──────── INPUT ROWS ────────

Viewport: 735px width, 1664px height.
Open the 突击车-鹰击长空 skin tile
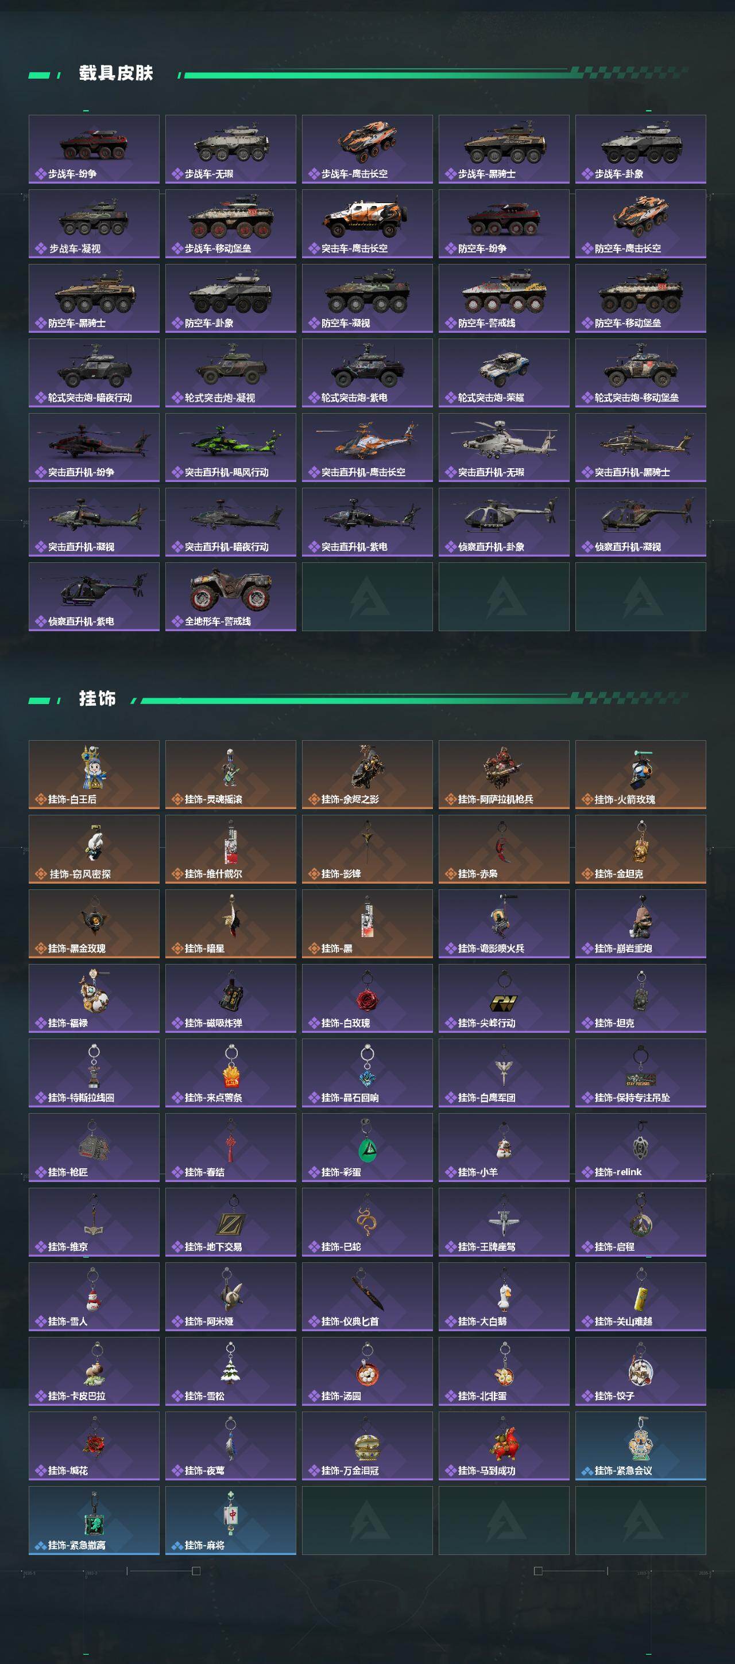point(367,224)
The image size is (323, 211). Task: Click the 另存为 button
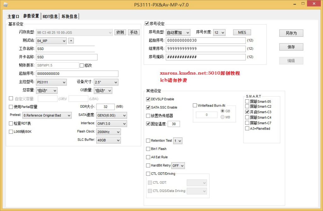[x=291, y=33]
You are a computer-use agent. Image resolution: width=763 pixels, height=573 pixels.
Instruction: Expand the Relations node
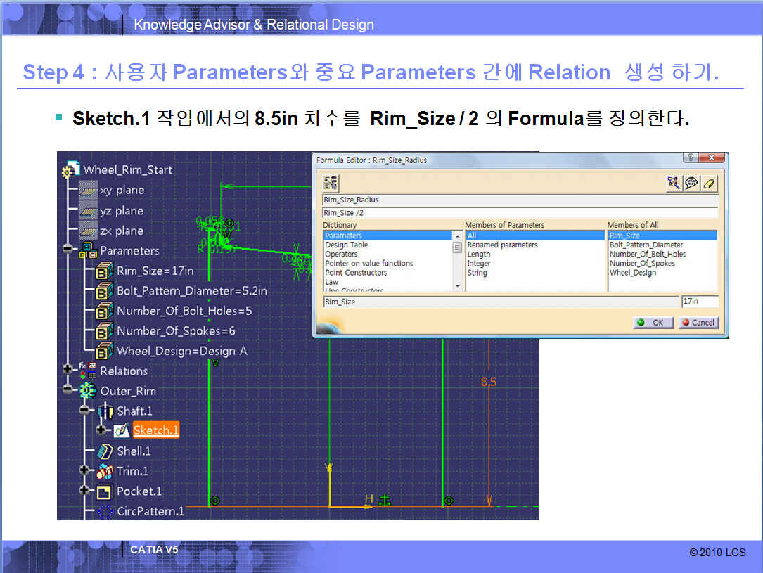tap(68, 370)
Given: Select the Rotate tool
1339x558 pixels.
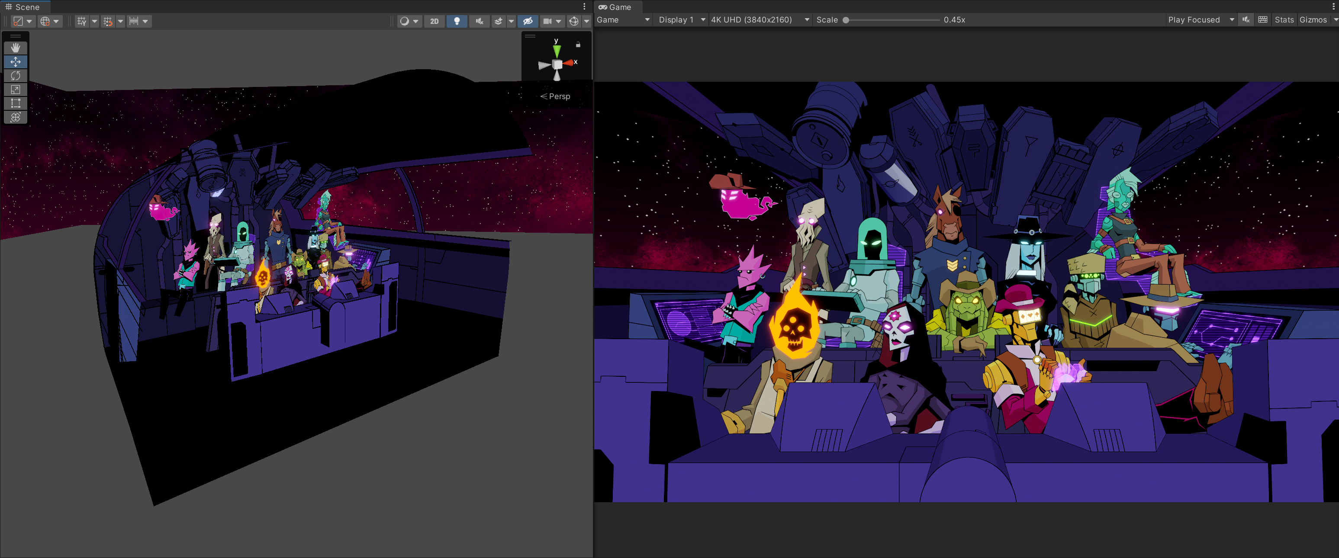Looking at the screenshot, I should click(15, 76).
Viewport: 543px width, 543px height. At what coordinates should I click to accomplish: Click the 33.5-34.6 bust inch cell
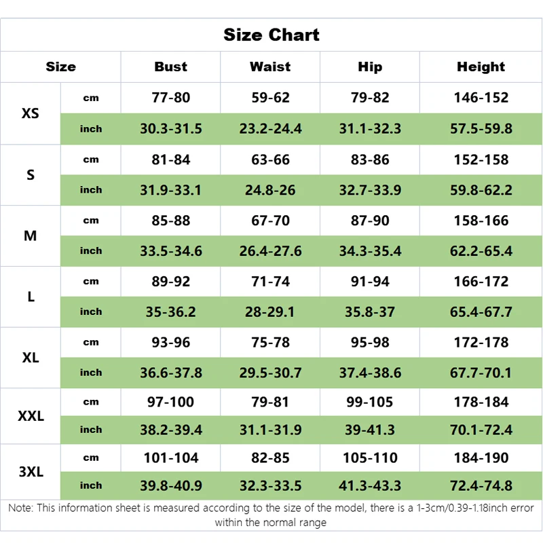170,251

────────

**GIVEN INSTRUCTION**.
Put every line of the records above into a JSON list of strings, one string per line, skipping blank lines and leaving the pictures out.

**CORRECT OUTPUT**.
[
  "Viewport: 735px width, 1664px height.",
  "Open the 突击车-鹰击长空 skin tile",
  "point(367,224)",
  "The image size is (323, 211). Task: Click the 另存为 button",
  "[x=291, y=33]",
  "You are a computer-use agent. Image resolution: width=763 pixels, height=573 pixels.",
  "Instruction: Expand the Relations node",
  "tap(68, 370)",
  "Given: Select the Rotate tool",
  "1339x558 pixels.",
  "Looking at the screenshot, I should click(15, 76).",
  "Viewport: 543px width, 543px height. At what coordinates should I click to accomplish: Click the 33.5-34.6 bust inch cell",
  "170,251"
]